Imagine we have a table:
CREATE TABLE `transcripts` (
`ensembl_transcript_id` varchar(20) NOT NULL,
`transcript_chrom_start` int(10) unsigned NOT NULL,
`transcript_chrom_end` int(10) unsigned NOT NULL,
PRIMARY KEY (`ensembl_transcript_id`)
) ENGINE=InnoDB DEFAULT CHARSET=latin1;
Now imagine that we have an automatic pipeline importing transcripts
meta-data from Ensembl, and that due to various reasons the pipeline
might be broken at any step of execution. Thus, we need to ensure two
things:
repeated executions of the pipeline will not destroy our
> database
repeated executions will not die due to ‘duplicate
> primary key’ errors.
Method 1: using REPLACE
It’s very simple:
REPLACE INTO `transcripts`
SET `ensembl_transcript_id` = 'ENSORGT00000000001',
`transcript_chrom_start` = 12345,
`transcript_chrom_end` = 12678;
If the record exists, it will be overwritten; if it does not yet
exist, it will be created. However, using this method isn’t efficient
for our case: we do not need to overwrite existing records, it’s fine
just to skip them.
Method 2: using INSERT IGNORE Also very simple:
INSERT IGNORE INTO `transcripts`
SET `ensembl_transcript_id` = 'ENSORGT00000000001',
`transcript_chrom_start` = 12345,
`transcript_chrom_end` = 12678;
Here, if the ‘ensembl_transcript_id’ is already present in the
database, it will be silently skipped (ignored). (To be more precise,
here’s a quote from MySQL reference manual: “If you use the IGNORE
keyword, errors that occur while executing the INSERT statement are
treated as warnings instead. For example, without IGNORE, a row that
duplicates an existing UNIQUE index or PRIMARY KEY value in the table
causes a duplicate-key error and the statement is aborted.”.) If the
record doesn’t yet exist, it will be created.

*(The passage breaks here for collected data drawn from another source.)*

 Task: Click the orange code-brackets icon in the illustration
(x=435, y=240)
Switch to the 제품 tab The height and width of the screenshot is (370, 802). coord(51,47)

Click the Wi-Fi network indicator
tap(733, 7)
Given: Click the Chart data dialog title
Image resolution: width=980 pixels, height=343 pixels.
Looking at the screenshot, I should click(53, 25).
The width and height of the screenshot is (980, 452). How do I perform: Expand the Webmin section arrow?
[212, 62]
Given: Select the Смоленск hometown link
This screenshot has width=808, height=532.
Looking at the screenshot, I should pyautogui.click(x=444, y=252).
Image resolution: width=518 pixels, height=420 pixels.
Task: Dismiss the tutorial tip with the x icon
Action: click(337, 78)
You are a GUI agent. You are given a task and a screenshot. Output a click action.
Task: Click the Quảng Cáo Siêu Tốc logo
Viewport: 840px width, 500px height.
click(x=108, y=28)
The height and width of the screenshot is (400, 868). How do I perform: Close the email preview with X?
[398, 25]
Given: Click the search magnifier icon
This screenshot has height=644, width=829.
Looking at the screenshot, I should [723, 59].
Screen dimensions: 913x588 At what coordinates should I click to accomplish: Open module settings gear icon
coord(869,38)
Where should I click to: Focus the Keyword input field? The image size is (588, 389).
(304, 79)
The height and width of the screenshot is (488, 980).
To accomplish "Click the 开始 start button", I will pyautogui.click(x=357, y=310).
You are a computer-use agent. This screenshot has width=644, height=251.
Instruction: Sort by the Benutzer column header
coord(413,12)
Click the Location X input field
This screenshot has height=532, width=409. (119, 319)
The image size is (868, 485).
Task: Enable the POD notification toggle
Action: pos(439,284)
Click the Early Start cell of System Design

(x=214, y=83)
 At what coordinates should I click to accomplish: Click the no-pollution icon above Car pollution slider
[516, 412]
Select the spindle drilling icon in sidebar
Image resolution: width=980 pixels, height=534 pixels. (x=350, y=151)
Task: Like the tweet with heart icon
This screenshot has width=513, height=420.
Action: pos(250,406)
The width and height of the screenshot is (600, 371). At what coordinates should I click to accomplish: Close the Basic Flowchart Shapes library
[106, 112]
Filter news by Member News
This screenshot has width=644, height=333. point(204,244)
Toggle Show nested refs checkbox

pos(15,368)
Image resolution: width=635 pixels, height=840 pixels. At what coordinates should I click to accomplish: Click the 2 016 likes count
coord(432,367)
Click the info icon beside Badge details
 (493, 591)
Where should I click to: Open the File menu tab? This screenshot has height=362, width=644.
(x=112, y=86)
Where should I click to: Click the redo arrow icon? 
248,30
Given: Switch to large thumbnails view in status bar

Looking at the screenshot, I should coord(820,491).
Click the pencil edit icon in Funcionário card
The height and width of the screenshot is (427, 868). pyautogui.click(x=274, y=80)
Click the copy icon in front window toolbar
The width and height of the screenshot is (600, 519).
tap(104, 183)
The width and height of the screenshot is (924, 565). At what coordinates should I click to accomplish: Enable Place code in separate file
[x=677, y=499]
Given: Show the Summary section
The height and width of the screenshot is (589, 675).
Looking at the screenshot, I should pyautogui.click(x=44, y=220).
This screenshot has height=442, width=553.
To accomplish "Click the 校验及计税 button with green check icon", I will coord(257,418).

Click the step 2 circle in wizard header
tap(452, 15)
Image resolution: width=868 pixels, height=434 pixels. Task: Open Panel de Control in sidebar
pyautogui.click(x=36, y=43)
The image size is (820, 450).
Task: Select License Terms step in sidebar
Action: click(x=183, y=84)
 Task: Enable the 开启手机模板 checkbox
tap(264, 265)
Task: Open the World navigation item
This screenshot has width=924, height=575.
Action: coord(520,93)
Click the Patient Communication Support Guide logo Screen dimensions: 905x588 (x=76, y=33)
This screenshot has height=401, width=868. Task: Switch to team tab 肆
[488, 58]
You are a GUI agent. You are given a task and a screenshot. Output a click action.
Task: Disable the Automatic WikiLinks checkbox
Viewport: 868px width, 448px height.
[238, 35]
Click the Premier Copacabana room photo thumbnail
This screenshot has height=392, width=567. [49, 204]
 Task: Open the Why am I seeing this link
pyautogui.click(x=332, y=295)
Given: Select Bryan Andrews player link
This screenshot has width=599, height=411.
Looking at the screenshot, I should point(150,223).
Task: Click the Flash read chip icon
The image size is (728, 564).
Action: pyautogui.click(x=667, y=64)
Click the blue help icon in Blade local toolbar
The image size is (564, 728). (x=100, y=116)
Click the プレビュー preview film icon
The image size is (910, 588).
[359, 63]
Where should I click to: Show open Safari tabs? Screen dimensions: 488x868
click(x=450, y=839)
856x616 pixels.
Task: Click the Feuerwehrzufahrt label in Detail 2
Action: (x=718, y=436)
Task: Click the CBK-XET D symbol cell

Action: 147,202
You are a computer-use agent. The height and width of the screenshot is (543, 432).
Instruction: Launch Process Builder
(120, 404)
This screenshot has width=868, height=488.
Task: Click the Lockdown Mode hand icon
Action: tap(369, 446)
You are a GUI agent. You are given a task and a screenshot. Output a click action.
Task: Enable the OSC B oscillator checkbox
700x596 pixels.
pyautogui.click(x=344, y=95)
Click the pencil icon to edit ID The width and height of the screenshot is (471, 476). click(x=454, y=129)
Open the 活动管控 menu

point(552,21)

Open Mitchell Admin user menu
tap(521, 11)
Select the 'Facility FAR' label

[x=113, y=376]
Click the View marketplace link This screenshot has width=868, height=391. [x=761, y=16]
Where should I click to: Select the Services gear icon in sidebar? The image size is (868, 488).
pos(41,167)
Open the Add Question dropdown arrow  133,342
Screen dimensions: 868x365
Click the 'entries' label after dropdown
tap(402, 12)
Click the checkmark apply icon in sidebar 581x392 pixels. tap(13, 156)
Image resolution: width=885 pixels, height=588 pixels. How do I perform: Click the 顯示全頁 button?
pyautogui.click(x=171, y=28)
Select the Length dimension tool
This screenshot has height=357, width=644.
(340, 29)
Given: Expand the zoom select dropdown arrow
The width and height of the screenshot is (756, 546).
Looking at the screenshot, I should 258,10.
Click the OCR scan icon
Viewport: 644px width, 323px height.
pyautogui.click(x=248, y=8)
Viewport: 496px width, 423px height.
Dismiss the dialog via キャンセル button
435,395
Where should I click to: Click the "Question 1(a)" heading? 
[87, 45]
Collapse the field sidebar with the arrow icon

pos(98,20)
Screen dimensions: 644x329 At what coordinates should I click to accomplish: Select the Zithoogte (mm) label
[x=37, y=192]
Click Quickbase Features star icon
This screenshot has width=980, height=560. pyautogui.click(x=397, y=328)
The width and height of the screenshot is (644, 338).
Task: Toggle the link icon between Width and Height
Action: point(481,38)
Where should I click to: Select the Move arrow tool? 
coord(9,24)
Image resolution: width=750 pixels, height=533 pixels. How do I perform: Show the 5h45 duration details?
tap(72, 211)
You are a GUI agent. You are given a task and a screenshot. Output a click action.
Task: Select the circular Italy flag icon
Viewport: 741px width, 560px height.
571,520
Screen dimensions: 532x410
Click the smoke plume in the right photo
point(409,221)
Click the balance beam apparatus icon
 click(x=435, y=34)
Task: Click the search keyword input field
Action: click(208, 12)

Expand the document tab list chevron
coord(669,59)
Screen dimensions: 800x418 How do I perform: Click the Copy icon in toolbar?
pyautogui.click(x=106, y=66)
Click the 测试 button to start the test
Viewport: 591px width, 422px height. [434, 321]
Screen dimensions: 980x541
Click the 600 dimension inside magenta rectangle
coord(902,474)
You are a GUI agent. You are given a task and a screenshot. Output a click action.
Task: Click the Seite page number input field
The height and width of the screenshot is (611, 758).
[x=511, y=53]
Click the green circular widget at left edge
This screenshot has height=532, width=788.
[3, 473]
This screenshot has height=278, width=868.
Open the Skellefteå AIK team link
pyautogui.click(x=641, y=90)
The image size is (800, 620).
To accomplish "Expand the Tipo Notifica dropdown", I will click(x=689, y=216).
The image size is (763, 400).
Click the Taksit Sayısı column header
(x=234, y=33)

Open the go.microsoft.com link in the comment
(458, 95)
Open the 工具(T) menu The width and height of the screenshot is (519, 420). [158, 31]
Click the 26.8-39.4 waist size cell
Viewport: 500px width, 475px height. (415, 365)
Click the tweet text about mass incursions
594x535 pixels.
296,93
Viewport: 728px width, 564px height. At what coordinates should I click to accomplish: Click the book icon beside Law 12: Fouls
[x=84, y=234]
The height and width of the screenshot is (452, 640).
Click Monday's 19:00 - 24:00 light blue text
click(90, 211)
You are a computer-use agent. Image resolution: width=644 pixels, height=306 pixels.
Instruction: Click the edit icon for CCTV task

This second method has several potential weaknesses, including
non-abortion of the query in case any other problem occurs (see the
manual). Thus it should be used if previously tested without the
IGNORE keyword.
Method 3: using INSERT … ON DUPLICATE KEY UPDATE:
Third option is to use INSERT … ON DUPLICATE KEY UPDATE
syntax, and in the UPDATE part just do nothing do some meaningless
(empty) operation, like calculating 0+0 (Geoffray suggests doing the
id=id assignment for the MySQL optimization engine to ignore this
operation). Advantage of this method is that it only ignores duplicate
key events, and still aborts on other errors.
As a final notice: this post was inspired by Xaprb. I’d also advise to
consult his other post on writing flexible SQL queries.
Solution:
INSERT INTO `table` (`value1`, `value2`)
SELECT 'stuff for value1', 'stuff for value2' FROM DUAL
WHERE NOT EXISTS (SELECT * FROM `table`
WHERE `value1`='stuff for value1' AND `value2`='stuff for value2' LIMIT 1)
Explanation:
The innermost query
SELECT * FROM `table`
WHERE `value1`='stuff for value1' AND `value2`='stuff for value2' LIMIT 1
used as the WHERE NOT EXISTS-condition detects if there already exists a row with the data to be inserted. After one row of this kind is found, the query may stop, hence the LIMIT 1 (micro-optimization, may be omitted).
The intermediate query
SELECT 'stuff for value1', 'stuff for value2' FROM DUAL
represents the values to be inserted. DUAL refers to a special one row, one column table present by default in all Oracle databases (see https://en.wikipedia.org/wiki/DUAL_table). On a MySQL-Server version 5.7.26 I got a valid query when omitting FROM DUAL, but older versions (like 5.5.60) seem to require the FROM information. By using WHERE NOT EXISTS the intermediate query returns an empty result set if the innermost query found matching data.
The outer query
INSERT INTO `table` (`value1`, `value2`)
inserts the data, if any is returned by the intermediate query.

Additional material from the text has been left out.